Log likelihood

What Is Log likelihood?

Log likelihood is a fundamental concept in statistical inference used primarily in parameter estimation for statistical models. It represents the natural logarithm of the likelihood function, which quantifies how well a statistical model's parameters explain observed data. Instead of directly maximizing the likelihood function, analysts often work with the log likelihood because the logarithmic transformation simplifies calculations, particularly when dealing with product terms in the likelihood function, by converting them into sums. This transformation does not change the location of the maximum, making the maximization of the log likelihood equivalent to maximizing the likelihood itself. The log likelihood is crucial for various forms of data analysis and statistical modeling.

History and Origin

While early ideas related to seeking the most probable distribution for observations appeared in the mid-18th century with mathematicians like Thomas Bayes and Johann Heinrich Lambert, the modern conceptualization and formalization of likelihood and, by extension, log likelihood, are largely attributed to Sir Ronald Aylmer Fisher. Fisher began his seminal work on maximum likelihood from 1912 to 1922, culminating in influential publications such as his 1922 paper "On the Mathematical Foundations of Theoretical Statistics"⁷. His contributions transformed the method into a cornerstone of statistical methodology. The "simple idea" of maximum likelihood, which log likelihood optimizes, has a complex mathematical history, explored by many prominent figures including Joseph Louis Lagrange and Carl Friedrich Gauss⁶. The convenience of maximizing the logarithm of the likelihood function was recognized early on, simplifying the optimization process for parameter estimation⁵.

Key Takeaways

Log likelihood is the natural logarithm of the likelihood function, used in statistical modeling.
It simplifies the calculation of maximum likelihood estimates by converting products into sums.
Maximizing the log likelihood is mathematically equivalent to maximizing the likelihood function.
It is a core component in model selection criteria like AIC and BIC.
Log likelihood values are used to compare the fit of different statistical models to observed data.

Formula and Calculation

The likelihood function, often denoted (L(\theta | x)), represents the joint probability of observing a given dataset (x) for a particular set of model parameters (\theta). For independent and identically distributed (i.i.d.) observations, the likelihood function is the product of the probability density (or mass) functions for each observation.

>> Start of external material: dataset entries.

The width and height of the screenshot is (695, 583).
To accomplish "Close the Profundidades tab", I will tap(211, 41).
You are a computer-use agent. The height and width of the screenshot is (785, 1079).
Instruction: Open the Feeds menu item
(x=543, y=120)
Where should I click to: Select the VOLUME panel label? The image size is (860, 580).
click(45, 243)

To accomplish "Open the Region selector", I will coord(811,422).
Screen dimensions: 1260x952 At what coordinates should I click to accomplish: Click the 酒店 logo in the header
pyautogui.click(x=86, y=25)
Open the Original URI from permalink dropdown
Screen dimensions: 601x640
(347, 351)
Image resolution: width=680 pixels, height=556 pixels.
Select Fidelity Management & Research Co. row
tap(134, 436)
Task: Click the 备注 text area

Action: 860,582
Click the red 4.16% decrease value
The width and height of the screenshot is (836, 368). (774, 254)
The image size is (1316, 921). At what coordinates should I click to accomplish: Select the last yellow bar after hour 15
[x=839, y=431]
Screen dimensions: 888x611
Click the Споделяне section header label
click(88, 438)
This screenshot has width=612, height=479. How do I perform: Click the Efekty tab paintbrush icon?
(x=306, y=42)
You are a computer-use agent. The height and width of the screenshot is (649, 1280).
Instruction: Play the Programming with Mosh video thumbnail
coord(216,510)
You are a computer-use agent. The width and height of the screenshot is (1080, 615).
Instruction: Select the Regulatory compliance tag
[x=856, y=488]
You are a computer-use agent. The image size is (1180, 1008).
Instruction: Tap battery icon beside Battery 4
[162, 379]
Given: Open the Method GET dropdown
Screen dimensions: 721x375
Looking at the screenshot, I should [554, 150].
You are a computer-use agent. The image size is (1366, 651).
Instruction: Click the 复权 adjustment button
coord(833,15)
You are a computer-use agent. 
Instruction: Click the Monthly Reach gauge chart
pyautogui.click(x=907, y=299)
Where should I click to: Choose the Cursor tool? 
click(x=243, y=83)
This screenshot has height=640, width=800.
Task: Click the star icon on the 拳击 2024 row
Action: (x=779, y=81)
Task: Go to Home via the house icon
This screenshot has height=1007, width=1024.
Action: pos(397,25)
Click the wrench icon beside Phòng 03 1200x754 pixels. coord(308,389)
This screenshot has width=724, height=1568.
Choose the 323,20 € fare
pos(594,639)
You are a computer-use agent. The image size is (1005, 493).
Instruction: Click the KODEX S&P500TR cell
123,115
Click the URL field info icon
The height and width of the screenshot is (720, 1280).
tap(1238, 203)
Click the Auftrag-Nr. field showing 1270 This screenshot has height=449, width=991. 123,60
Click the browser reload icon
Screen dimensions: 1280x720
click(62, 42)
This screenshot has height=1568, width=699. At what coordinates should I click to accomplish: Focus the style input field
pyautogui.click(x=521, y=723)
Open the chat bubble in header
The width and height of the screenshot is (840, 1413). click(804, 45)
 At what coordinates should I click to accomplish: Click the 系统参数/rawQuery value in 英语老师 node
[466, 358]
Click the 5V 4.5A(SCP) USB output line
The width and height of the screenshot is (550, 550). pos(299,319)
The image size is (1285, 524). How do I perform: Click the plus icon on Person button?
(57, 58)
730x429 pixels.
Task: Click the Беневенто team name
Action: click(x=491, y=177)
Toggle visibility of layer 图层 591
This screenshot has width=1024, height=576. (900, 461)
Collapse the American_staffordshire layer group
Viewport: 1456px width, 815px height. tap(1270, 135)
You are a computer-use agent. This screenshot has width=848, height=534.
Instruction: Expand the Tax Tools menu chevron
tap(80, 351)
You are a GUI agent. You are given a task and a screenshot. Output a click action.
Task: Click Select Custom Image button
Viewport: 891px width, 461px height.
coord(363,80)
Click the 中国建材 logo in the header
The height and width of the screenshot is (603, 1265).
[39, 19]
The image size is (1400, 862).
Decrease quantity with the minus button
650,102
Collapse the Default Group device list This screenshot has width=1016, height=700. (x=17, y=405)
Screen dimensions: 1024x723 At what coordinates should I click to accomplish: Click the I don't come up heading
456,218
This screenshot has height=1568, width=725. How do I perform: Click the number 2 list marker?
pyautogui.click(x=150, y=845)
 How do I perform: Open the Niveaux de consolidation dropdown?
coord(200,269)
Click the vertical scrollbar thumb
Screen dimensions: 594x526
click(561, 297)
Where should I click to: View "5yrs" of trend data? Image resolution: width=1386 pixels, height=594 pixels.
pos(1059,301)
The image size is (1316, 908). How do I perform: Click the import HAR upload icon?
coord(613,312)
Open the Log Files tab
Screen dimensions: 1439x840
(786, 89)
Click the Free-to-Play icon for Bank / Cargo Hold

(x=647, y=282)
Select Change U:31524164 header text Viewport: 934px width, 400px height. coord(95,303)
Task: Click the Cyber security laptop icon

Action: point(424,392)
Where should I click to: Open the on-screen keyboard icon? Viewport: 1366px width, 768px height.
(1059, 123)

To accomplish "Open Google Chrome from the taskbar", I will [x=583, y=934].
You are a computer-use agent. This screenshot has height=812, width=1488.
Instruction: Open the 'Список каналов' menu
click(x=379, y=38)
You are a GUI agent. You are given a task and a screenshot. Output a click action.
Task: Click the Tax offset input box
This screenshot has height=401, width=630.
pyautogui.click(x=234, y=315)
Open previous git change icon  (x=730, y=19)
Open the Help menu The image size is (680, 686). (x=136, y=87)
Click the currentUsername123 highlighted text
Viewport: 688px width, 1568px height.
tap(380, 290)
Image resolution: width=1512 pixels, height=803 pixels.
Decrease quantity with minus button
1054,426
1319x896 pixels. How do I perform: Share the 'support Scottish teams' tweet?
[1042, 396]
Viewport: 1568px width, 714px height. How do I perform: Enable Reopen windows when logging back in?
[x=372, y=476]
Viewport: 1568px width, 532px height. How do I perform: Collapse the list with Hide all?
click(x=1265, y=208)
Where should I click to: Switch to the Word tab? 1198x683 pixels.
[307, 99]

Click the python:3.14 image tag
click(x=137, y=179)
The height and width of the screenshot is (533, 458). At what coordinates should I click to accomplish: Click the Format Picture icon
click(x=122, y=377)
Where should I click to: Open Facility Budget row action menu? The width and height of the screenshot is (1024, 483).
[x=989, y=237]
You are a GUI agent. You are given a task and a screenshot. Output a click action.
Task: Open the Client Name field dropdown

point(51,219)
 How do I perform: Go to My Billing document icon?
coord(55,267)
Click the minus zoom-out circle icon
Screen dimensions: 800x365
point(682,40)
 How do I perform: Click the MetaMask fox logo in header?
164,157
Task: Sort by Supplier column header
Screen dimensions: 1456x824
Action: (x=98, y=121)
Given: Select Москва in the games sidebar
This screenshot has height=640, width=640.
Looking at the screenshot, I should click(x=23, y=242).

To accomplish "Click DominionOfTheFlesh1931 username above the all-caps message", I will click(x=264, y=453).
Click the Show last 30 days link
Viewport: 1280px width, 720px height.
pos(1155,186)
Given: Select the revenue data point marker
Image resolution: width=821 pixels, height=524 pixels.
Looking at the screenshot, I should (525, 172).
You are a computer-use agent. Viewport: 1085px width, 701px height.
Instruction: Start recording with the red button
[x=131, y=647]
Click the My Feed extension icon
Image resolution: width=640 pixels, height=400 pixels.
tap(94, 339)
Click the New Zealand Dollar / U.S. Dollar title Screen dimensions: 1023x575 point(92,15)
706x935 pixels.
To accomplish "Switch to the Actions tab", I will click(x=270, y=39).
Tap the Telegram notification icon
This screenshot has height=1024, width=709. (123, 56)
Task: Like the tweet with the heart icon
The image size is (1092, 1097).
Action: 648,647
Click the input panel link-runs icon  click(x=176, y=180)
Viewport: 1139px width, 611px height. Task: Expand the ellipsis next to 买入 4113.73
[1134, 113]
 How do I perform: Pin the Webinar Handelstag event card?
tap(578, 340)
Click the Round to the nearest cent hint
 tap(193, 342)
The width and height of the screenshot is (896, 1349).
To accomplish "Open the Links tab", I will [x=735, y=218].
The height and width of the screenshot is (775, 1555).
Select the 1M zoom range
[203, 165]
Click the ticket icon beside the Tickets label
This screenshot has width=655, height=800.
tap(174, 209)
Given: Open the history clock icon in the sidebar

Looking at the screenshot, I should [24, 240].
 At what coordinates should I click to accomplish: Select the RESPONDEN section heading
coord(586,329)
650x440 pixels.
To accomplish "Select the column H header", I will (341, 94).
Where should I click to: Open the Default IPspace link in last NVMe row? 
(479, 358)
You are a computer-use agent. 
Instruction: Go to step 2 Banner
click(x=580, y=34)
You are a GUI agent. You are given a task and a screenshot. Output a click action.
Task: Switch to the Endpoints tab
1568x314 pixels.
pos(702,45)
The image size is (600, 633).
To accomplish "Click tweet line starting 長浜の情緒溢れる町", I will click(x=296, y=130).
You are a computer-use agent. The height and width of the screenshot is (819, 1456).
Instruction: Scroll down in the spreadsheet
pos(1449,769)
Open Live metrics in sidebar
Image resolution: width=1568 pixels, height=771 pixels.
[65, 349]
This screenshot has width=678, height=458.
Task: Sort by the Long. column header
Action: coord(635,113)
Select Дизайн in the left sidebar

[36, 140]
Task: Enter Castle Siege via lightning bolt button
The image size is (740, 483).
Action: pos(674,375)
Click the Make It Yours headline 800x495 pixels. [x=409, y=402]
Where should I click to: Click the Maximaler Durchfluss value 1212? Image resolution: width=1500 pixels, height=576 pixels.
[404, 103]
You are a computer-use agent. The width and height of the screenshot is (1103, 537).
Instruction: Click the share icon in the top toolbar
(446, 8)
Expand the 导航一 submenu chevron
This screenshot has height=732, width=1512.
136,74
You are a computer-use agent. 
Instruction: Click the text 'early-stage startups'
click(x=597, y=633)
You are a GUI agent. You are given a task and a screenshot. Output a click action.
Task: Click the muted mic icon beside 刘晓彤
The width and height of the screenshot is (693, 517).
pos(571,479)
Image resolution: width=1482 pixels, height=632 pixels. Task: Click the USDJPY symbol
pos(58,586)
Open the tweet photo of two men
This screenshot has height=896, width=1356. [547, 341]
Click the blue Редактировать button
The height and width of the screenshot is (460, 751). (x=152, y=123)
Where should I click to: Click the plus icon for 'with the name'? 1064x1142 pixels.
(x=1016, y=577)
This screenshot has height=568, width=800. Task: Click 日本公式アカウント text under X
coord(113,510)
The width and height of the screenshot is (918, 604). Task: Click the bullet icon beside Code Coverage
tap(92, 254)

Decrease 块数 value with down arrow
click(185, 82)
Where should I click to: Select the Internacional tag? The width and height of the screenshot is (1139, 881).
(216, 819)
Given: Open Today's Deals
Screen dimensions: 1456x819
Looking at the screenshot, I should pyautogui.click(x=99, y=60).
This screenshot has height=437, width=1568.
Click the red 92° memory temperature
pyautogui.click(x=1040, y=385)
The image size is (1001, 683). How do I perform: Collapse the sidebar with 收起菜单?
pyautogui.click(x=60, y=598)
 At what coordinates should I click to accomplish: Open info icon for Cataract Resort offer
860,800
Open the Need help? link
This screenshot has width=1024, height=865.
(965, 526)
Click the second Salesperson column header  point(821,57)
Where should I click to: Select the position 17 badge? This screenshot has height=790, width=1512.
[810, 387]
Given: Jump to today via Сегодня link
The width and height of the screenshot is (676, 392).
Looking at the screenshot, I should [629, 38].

The log likelihood function, denoted ( \ell(\theta | x) ), is then:

\ell(\theta | x) = \ln(L(\theta | x)) = \ln\left(\prod_{i=1}^{n} f(x_i | \theta)\right)

Due to the properties of logarithms, this product can be transformed into a sum:

\ell(\theta | x) = \sum_{i=1}^{n} \ln(f(x_i | \theta))

Where:

( \ell(\theta | x) ) is the log likelihood.
( L(\theta | x) ) is the likelihood function.
( \ln ) denotes the natural logarithm.
( x = (x_1, x_2, \ldots, x_n) ) represents the observed data points.
( \theta ) represents the unknown parameters of the statistical model.
( f(x_i | \theta) ) is the probability density function (or probability mass function for discrete data) for a single observation ( x_i ) given the parameters ( \theta ).

To find the parameters (\theta) that best fit the data, one typically finds the values of (\theta) that maximize (\ell(\theta | x)). This often involves taking the derivative of the log likelihood with respect to each parameter, setting the derivatives to zero, and solving the resulting equations. This process is central to maximum likelihood estimation.

Interpreting the Log likelihood

Interpreting the log likelihood value itself is not as straightforward as interpreting a probability. A higher log likelihood value indicates that the chosen parameters provide a better fit to the observed data, meaning the observed data is more probable under those parameters. However, the absolute value of the log likelihood is not directly interpretable and depends on the scale and number of data points. For instance, a log likelihood of -100 implies a better fit than -1000, but these values do not have an inherent meaning on their own.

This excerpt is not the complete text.